Derivative of Mean Square Error Function with respect to output

59 Views Asked by At

I'm trying to understand the gradient derivation for the back-propagation algorithm.

I'm having trouble computing the explicit derivative of the Loss Mean Square Error function with respect to the output value in a regression setting. I only have one output neuron.

Let,

  • $n$ be the number of training examples
  • $ y_i $ be the predicted target for training example $x_i$
  • $ t_i $ be the actual target value (from train data) for training example $x_i$
  • $ L_i $ be the loss for sample $i$

I'm using the following definition of the loss function,

$$ E = \frac{1}{2n} \sum_{i=1}^{n} L_i = \frac{1}{2n} \sum_{i=1}^{n} \frac{1}{2} ( y_i - t_i)^2 $$

how do I compute, $\frac{\partial E}{\partial y}$ ?

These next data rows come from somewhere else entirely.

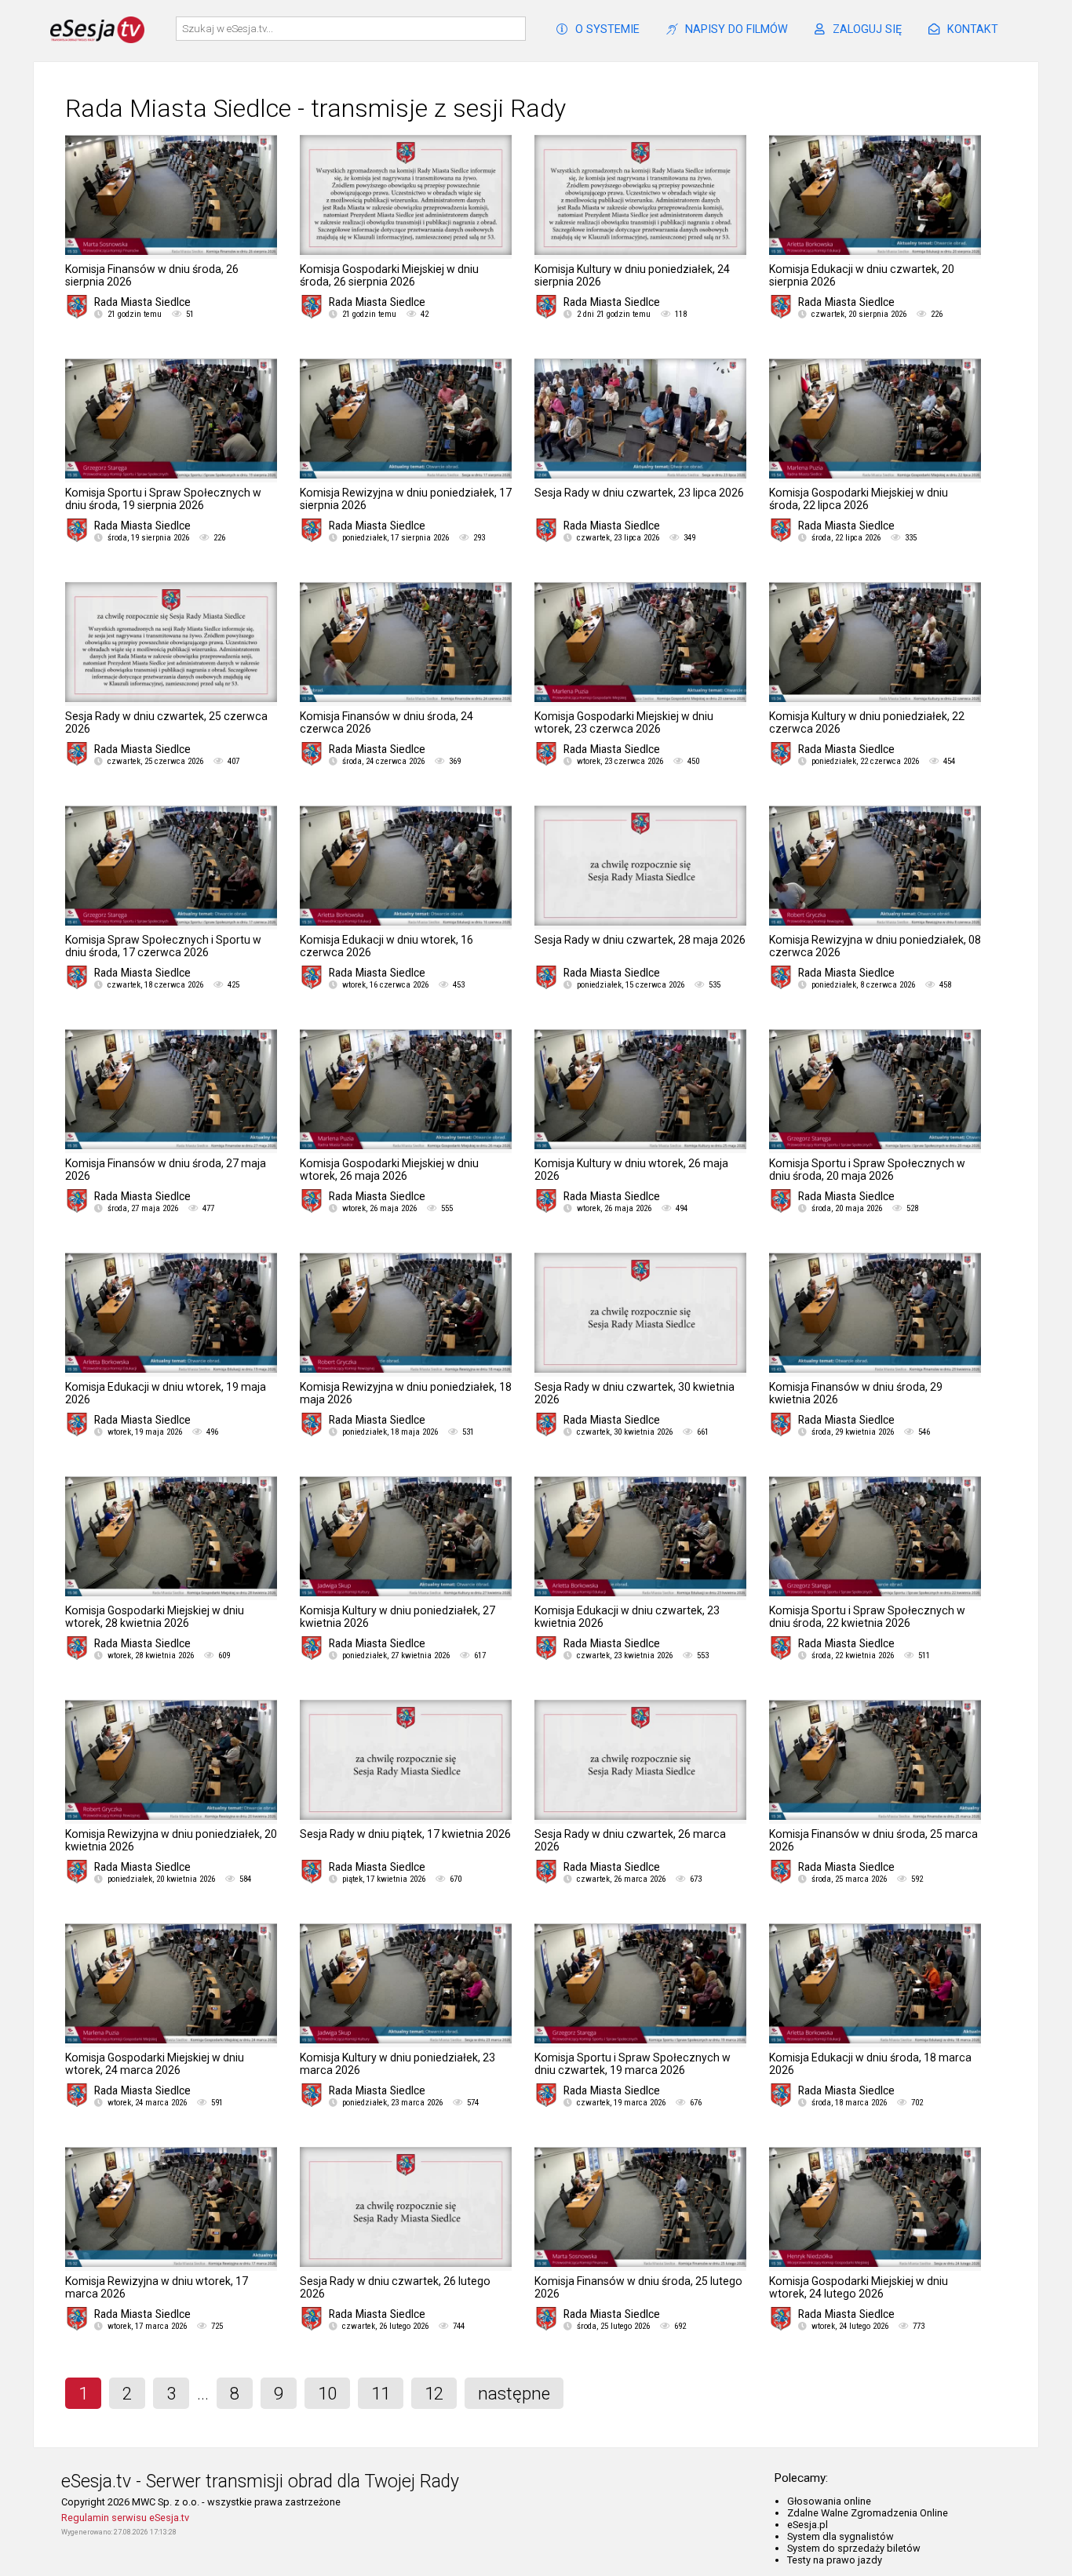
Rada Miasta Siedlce (142, 302)
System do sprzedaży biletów (854, 2548)
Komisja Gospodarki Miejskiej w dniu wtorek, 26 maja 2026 (389, 1169)
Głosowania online (829, 2501)
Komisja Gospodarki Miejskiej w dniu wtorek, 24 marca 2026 (154, 2063)
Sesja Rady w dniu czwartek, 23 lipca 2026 (639, 492)
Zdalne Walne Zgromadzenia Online (867, 2513)
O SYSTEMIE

This is in a neural network setting, so $E$ is a function of $w$ the weights, in the Bishop Book equation (5.11) is, as far as I can see, the same expression except that it's not divided by $n$,

$$ E(w) = \frac{1}{2} \sum_{i=1}^n (y(x_i, w) - t_i)^2 $$ So here $y$ is a function which depends on $x_i$ and $w$, so writing,

$$ \frac{\partial E}{\partial y} $$ means deriving by a function ??

And yet Bishop does this at equation (5.19),

$$ \frac{\partial E}{\partial y_k} = y_k − t_k $$

Where $y_k$ is the output of the kth neuron and $t_k$ the actual target value, but where are the instances gone ? They've dissapeared from the equation ! $y_k$ is predicted for an input $x$ !

I don't understand the nature of $y$ and why it's legal to derive E with respect to it.

Thanks for any help.